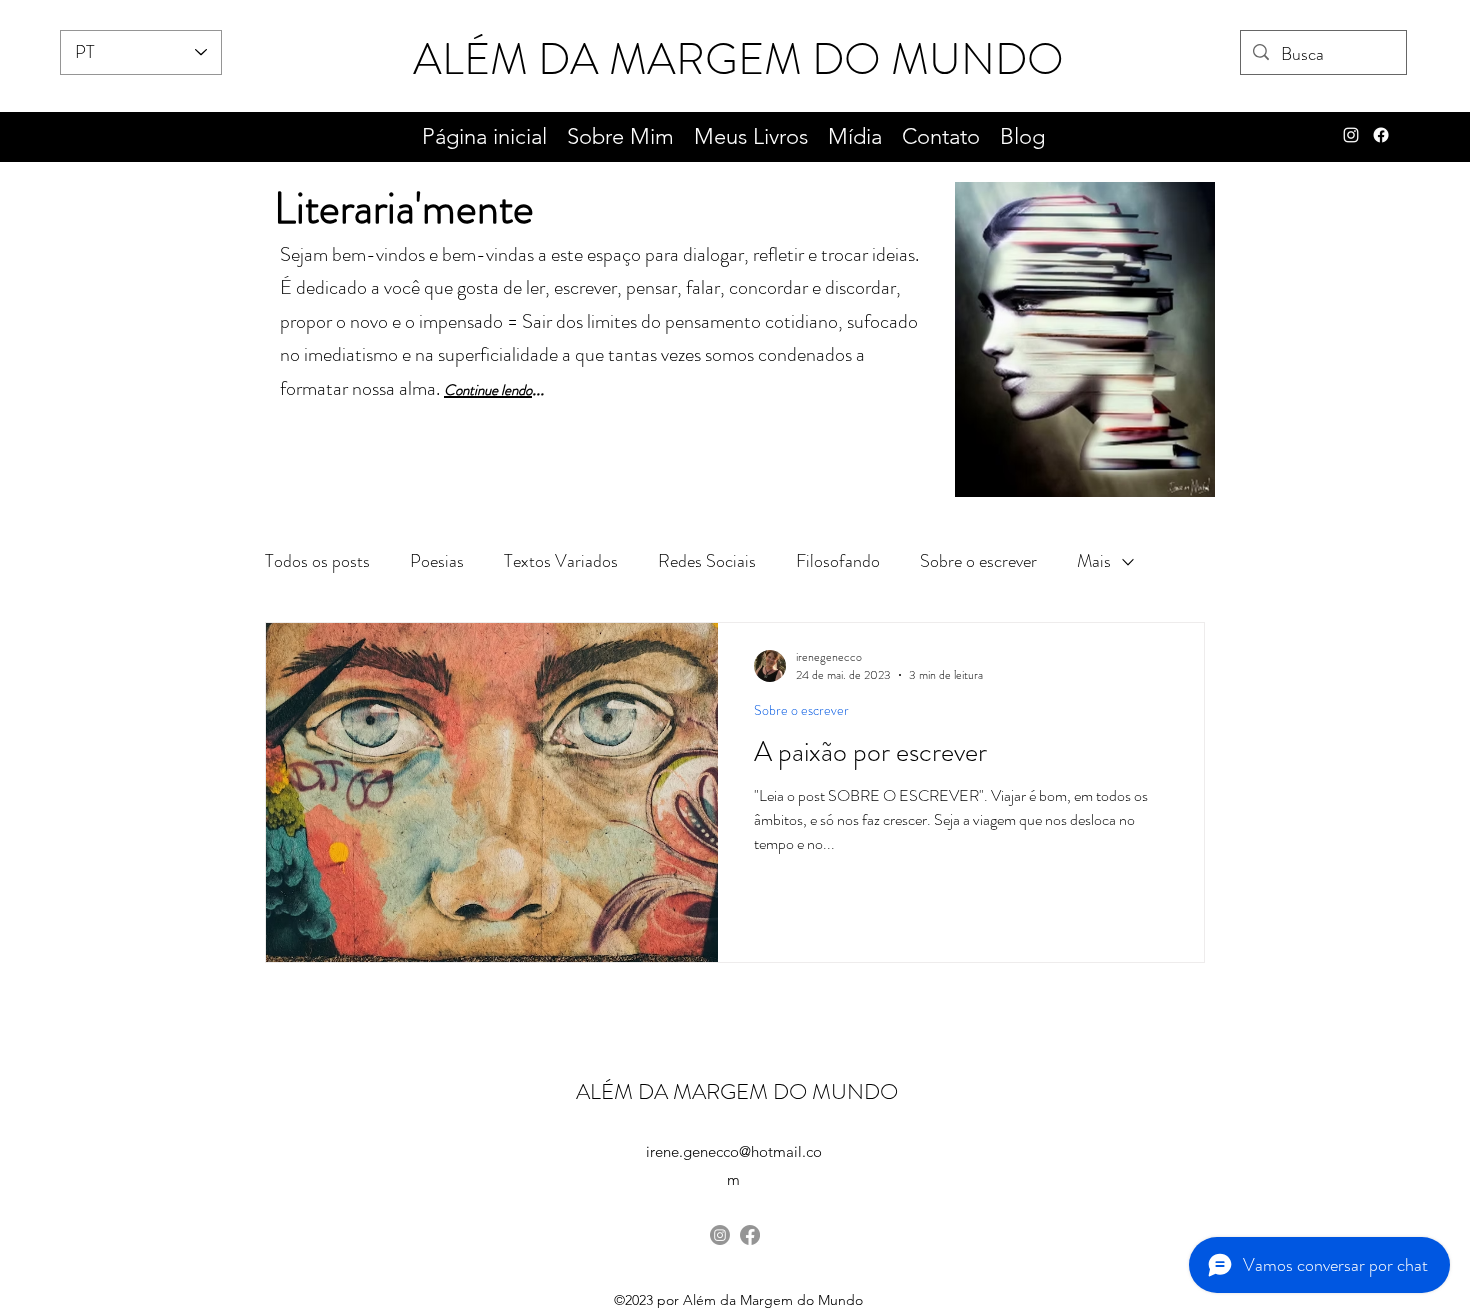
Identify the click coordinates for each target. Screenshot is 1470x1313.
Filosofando (838, 561)
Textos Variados (561, 561)
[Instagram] (720, 1235)
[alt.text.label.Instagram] (1351, 135)
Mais (1094, 561)
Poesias (437, 561)
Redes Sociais (707, 561)
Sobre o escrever (978, 561)
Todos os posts (317, 561)
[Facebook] (1381, 135)
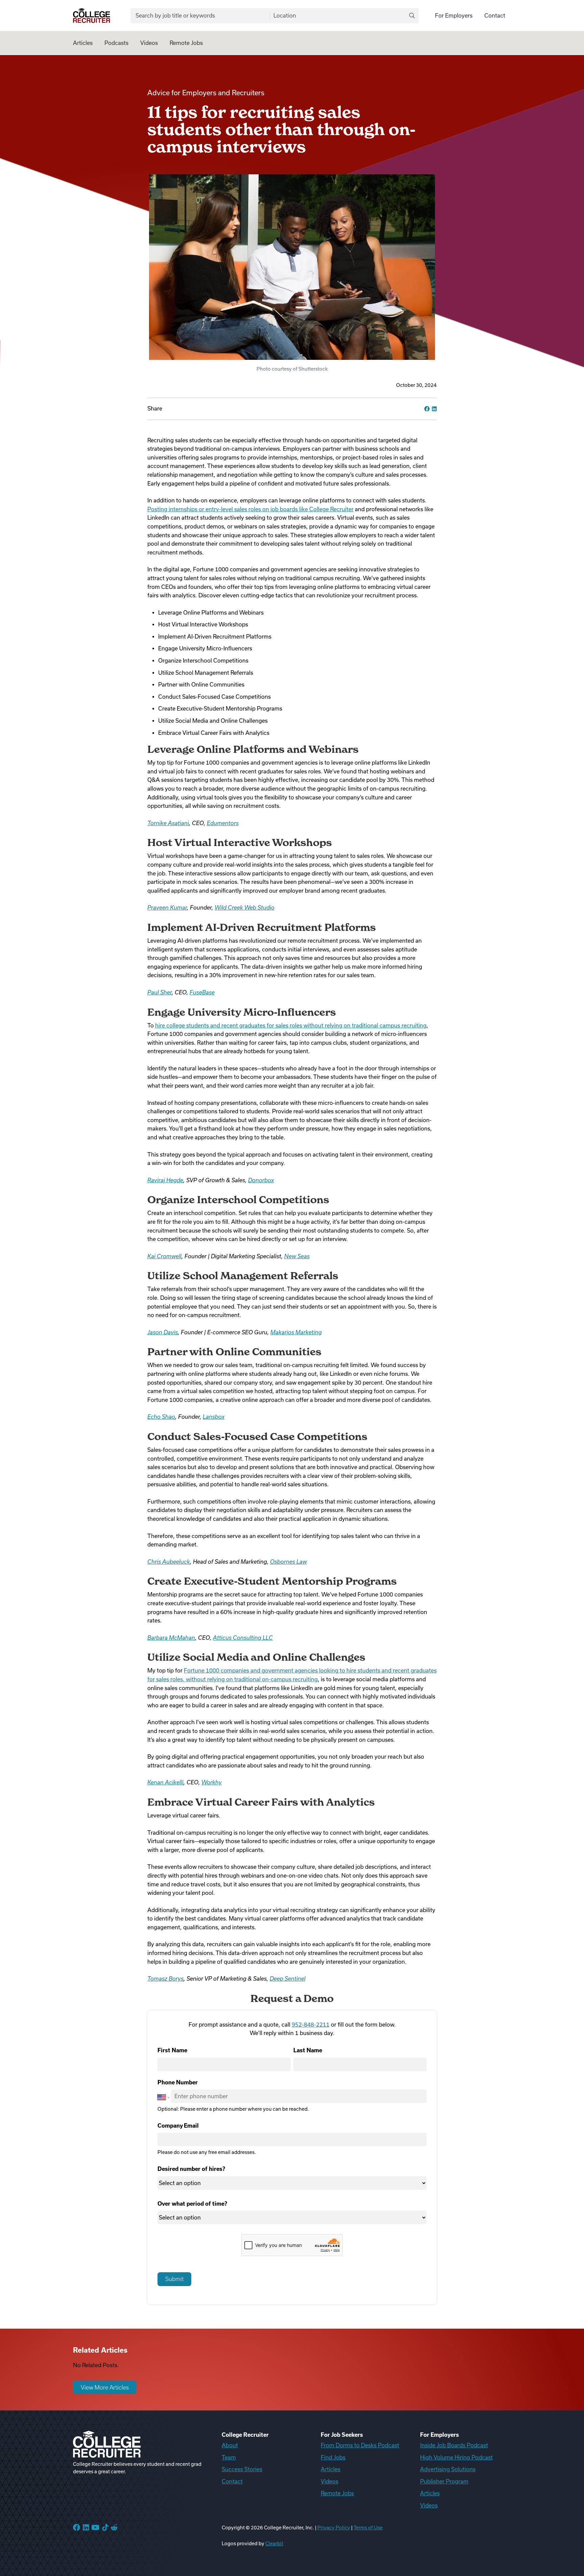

## Required work
Only the lines from the one containing "[Instagram] (720, 1235)" through the end of the records above should be retyped, exactly as they stand, with any pictures left out.

## Solution to the problem
[Instagram] (720, 1235)
[alt.text.label.Instagram] (1351, 135)
Mais (1094, 561)
Poesias (437, 561)
Redes Sociais (707, 561)
Sobre o escrever (978, 561)
Todos os posts (317, 561)
[Facebook] (1381, 135)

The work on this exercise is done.